# Parts of the exercise
(a) From the year-end reflection below, output the stretch from "Do I even want" through "drastically in a year." word for word.
(b) In the year-end reflection below, which room held the father's hospice bed?

At Year’s End {2012}
For weeks I have been thinking about how to summarize this year.
This year!
Do I even want to say anything? I want it to feel real, reflect its impact on my life and yet not sound depressing even though it was filled with a lot of grief. That is the intention, you tell me if it comes across.
I started 2012 with a heavy heart, knowing what lay ahead of us. As my father slept in the hospice bed at home, I knew I would wake up alone on January 1st of 2013. The living room is where we kept his hospice bed and now it is in the living room where I sleep when I am at my mom’s house. I feel so close to him there. I actually look forward to the quiet of next Tuesday morning. A life can change so drastically in a year.
I am no longer the same person. Losing my father forever changed me. This sounds like remorse but it isn’t. It is cliché to say this but “I didn’t know how strong I was until I didn’t have a choice.” Watching somebody you love die is the hardest thing anyone can live through yet it is also the most precious moment of my life. I loved him with all my heart until the very end. I remember the exact moment when he was gone. I prayed in that instant the world would just open up and swallow me whole into the abyss.

# Raw data
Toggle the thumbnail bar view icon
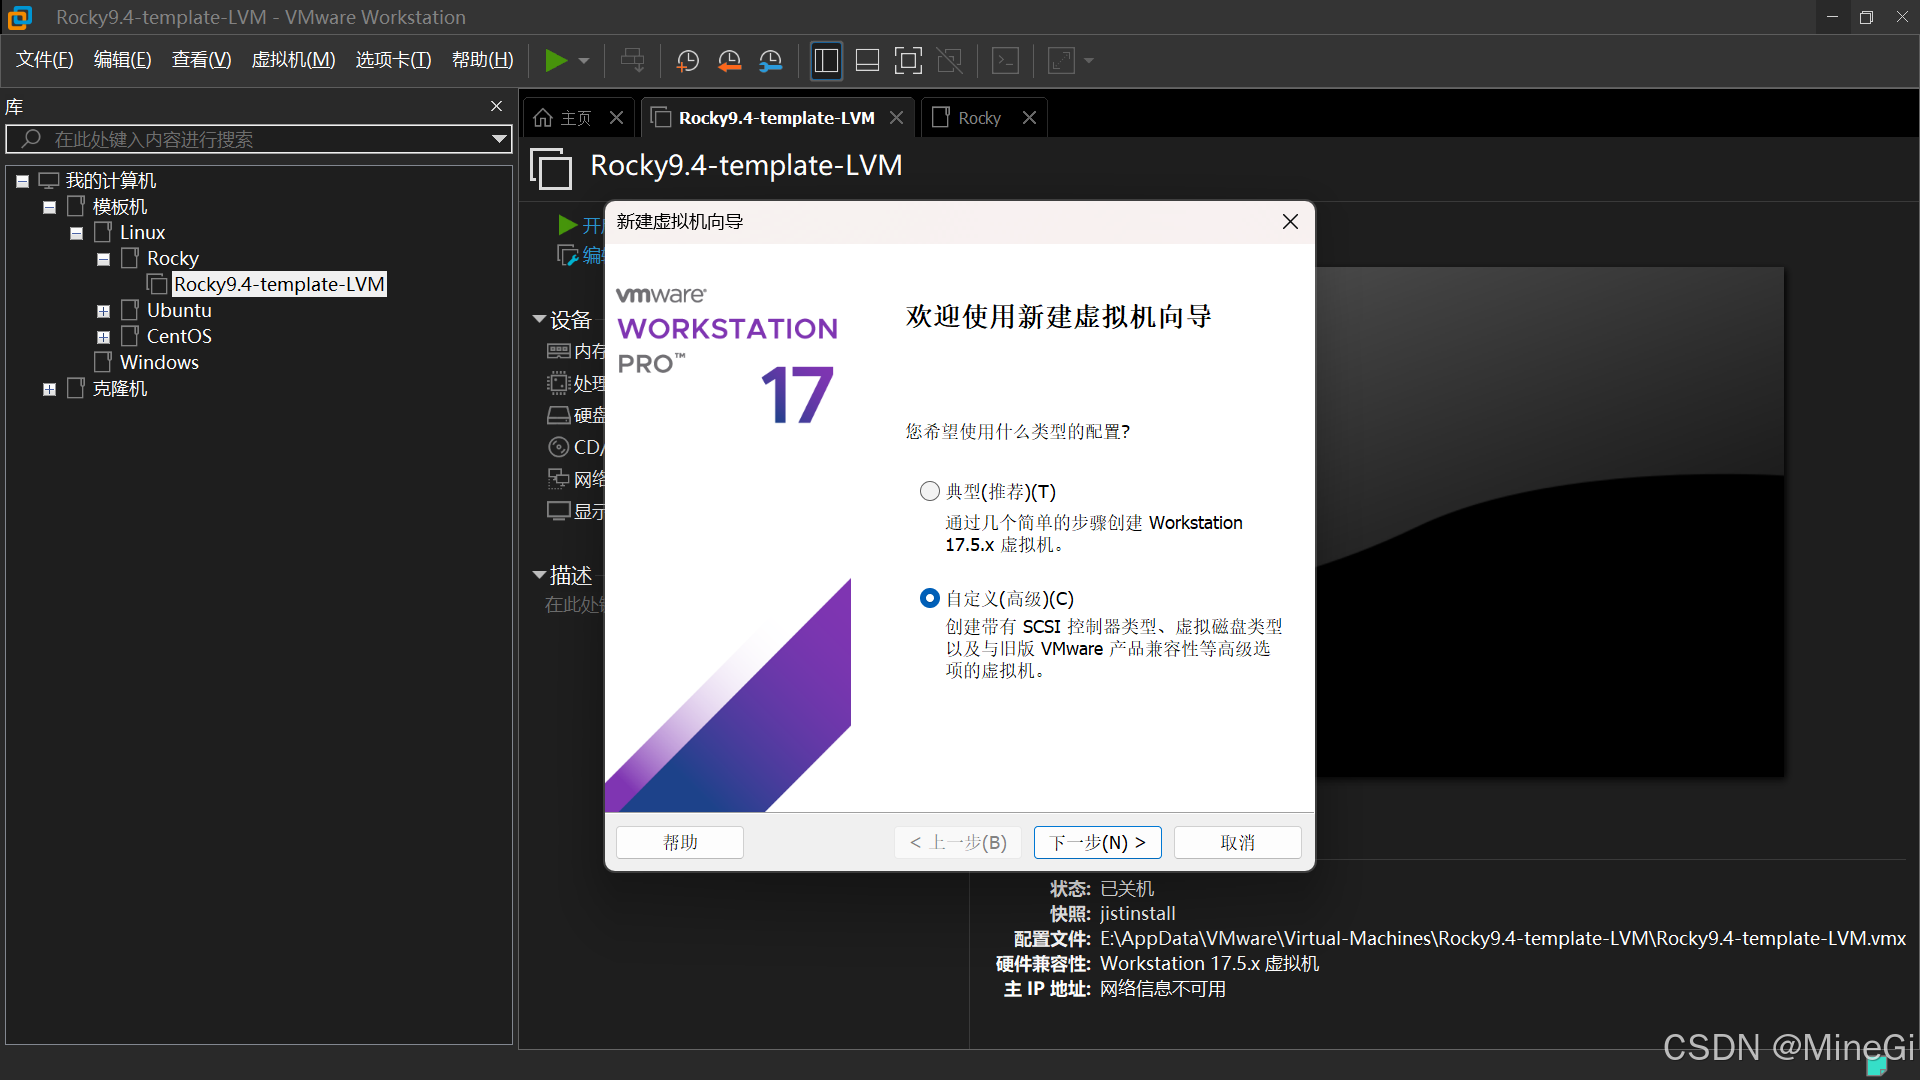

---

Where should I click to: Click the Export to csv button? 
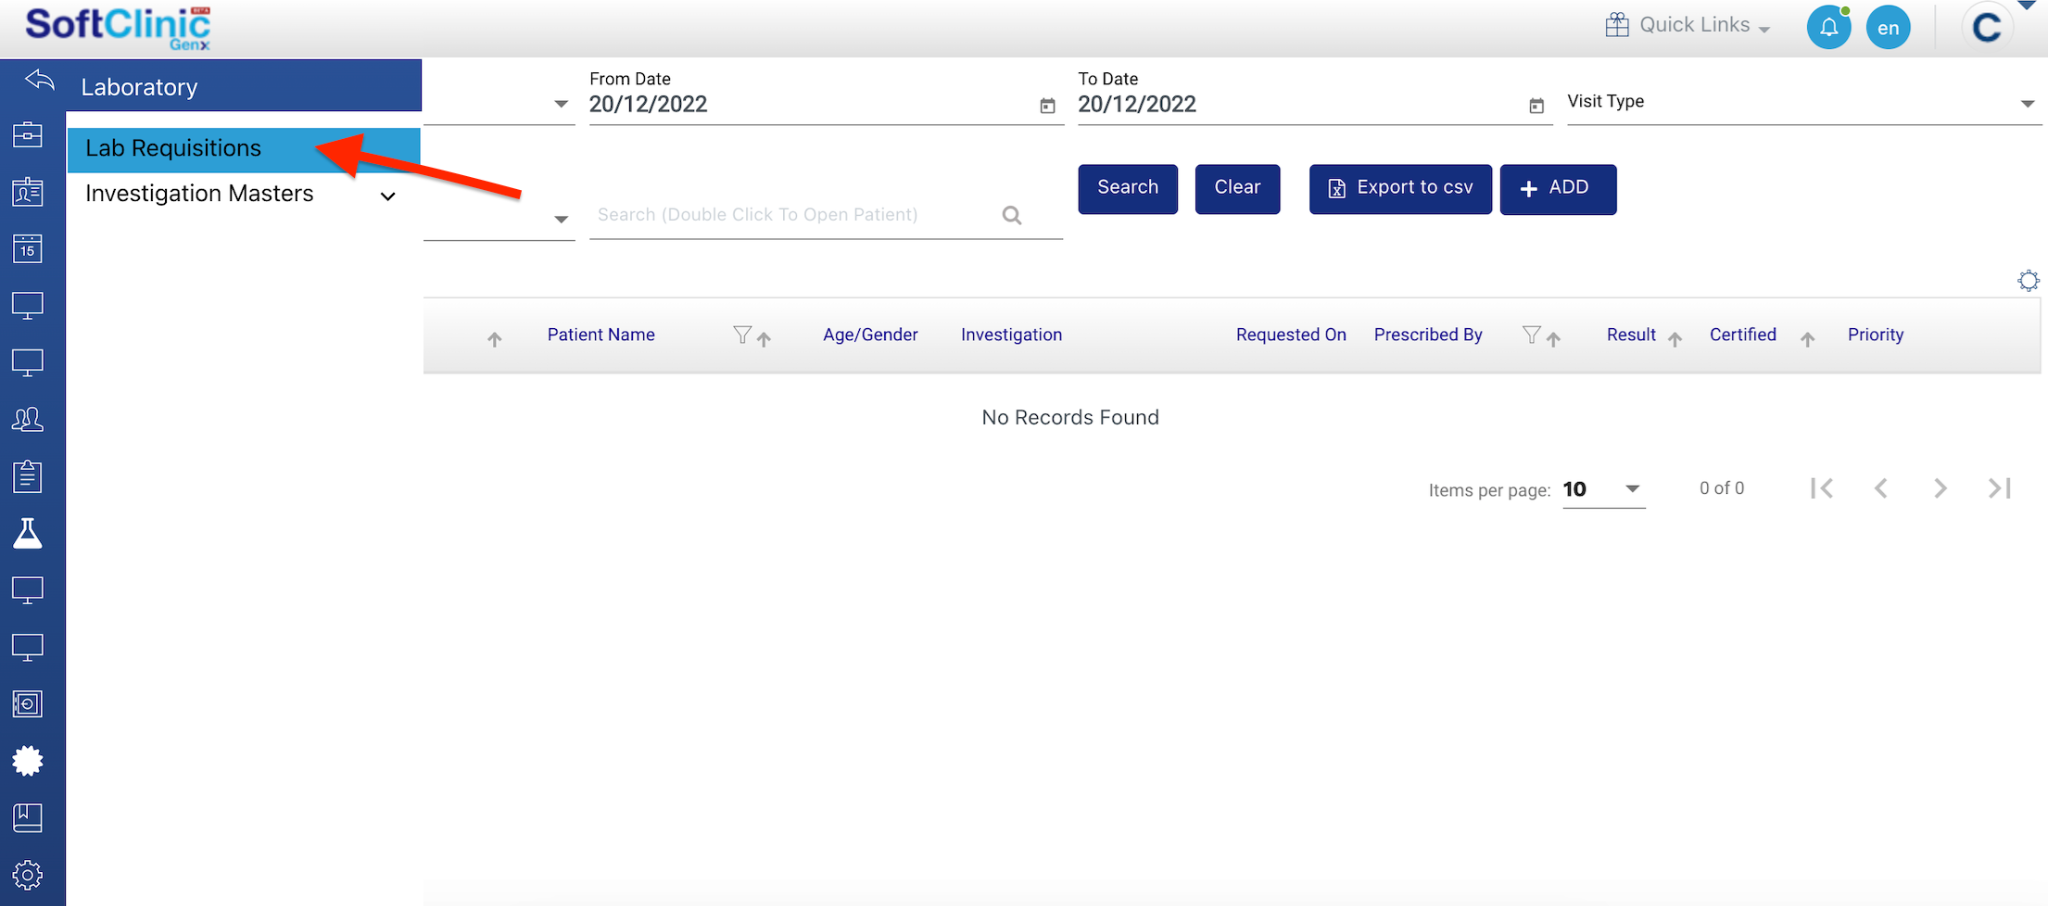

* * *

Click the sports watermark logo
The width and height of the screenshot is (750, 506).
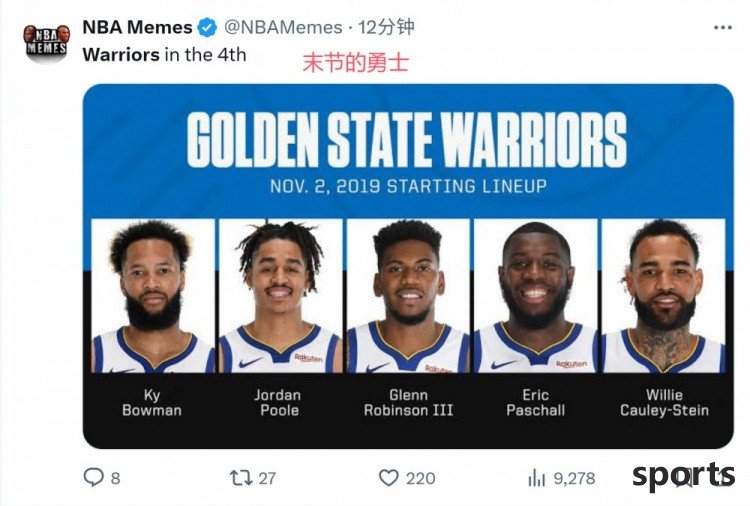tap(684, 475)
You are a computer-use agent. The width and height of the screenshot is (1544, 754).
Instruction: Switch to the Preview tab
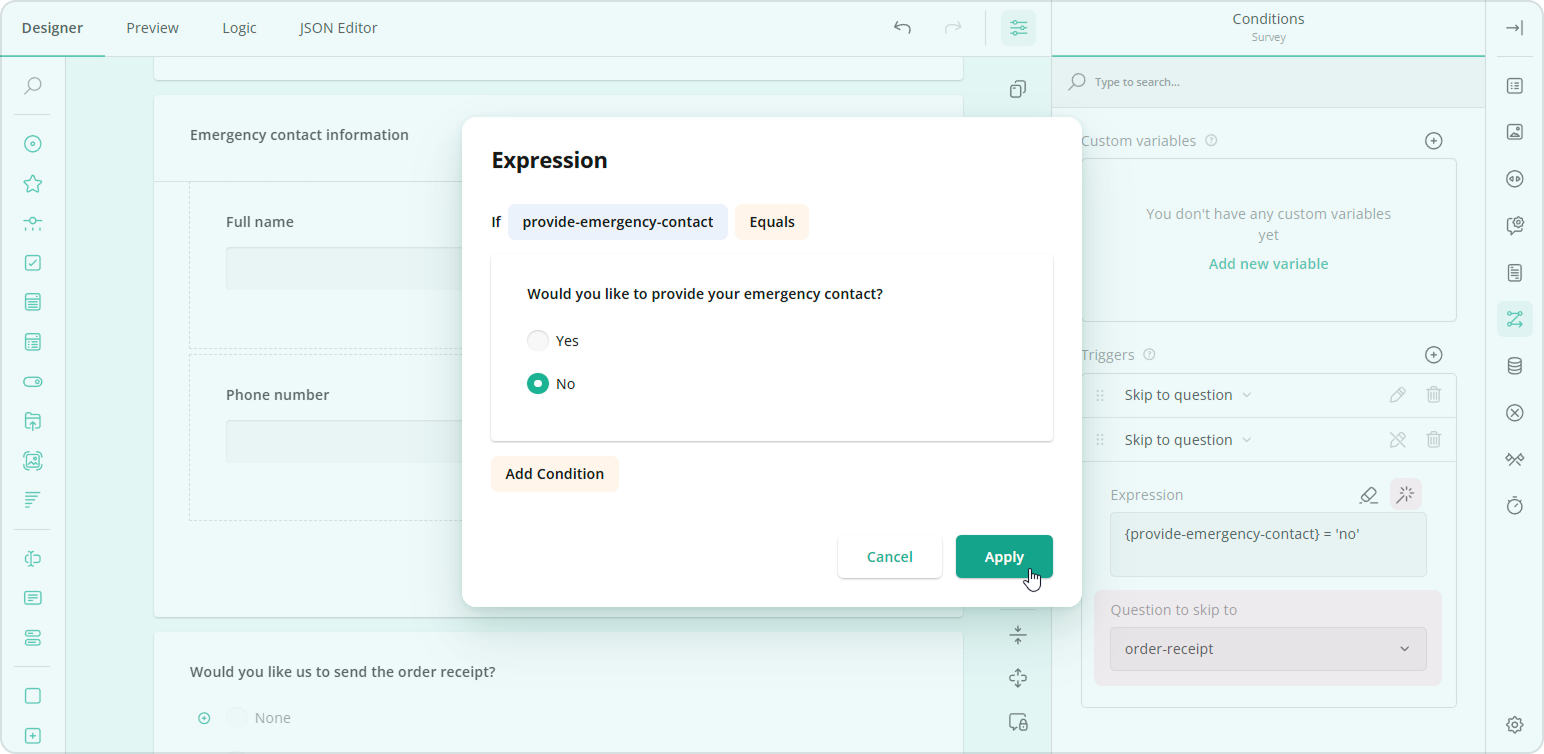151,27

# Responses per task
(a)
Do I even want to say anything? I want it to feel real, reflect its impact on my life and yet not sound depressing even though it was filled with a lot of grief. That is the intention, you tell me if it comes across.
I started 2012 with a heavy heart, knowing what lay ahead of us. As my father slept in the hospice bed at home, I knew I would wake up alone on January 1st of 2013. The living room is where we kept his hospice bed and now it is in the living room where I sleep when I am at my mom’s house. I feel so close to him there. I actually look forward to the quiet of next Tuesday morning. A life can change so drastically in a year.

(b) The living room.